MLE: “What’s the best dart throw?”
Bayesian: “Given where darts tend to land, what is the distribution of possible aiming points?”
Shape of likelihood function gives an indication of residual behavior
\(\prod\) signals independent observations
Moments of the distribution add assumptions (i.e.
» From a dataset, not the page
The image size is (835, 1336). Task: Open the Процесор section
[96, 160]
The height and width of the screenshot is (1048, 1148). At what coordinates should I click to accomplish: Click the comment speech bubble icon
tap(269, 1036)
Poisson mean = variance)
To identify important correlations between predictors and the occurrence of an event
Generate maps of the ‘range’ or ‘niche’ of events
Understand spatial patterns of event co-occurrence
Forecast changes in event distributions
From Long
Spatially referenced locations of events \((\mathbf{y})\) sampled from the study extent
A matrix of predictors \((\mathbf{X})\) that can be assigned to each event based on spatial location
Goal: Estimate the probability of occurrence of events across unsampled regions of the study area based on correlations with predictors
Random or systematic sample of the study region
The presence (or absence) of the event is recorded for each point
Hypothesized predictors of occurrence are measured (or extracted) at each point
We can model favorability as the probability of occurrence using a logistic regression
A link function maps the linear predictor \((\mathbf{x_i}'\beta + \alpha)\) onto the support (0-1) for probabilities
Estimates of \(\beta\) can then be used to generate ‘wall-to-wall’ spatial predictions
\[ \begin{equation} y_{i} \sim \text{Bern}(p_i)\\ \text{link}(p_i) = \mathbf{x_i}'\beta + \alpha \end{equation} \]
Statistical models describe a generative process: how’d the data get here
Machine learning models ask something different
Underlying modes of prediction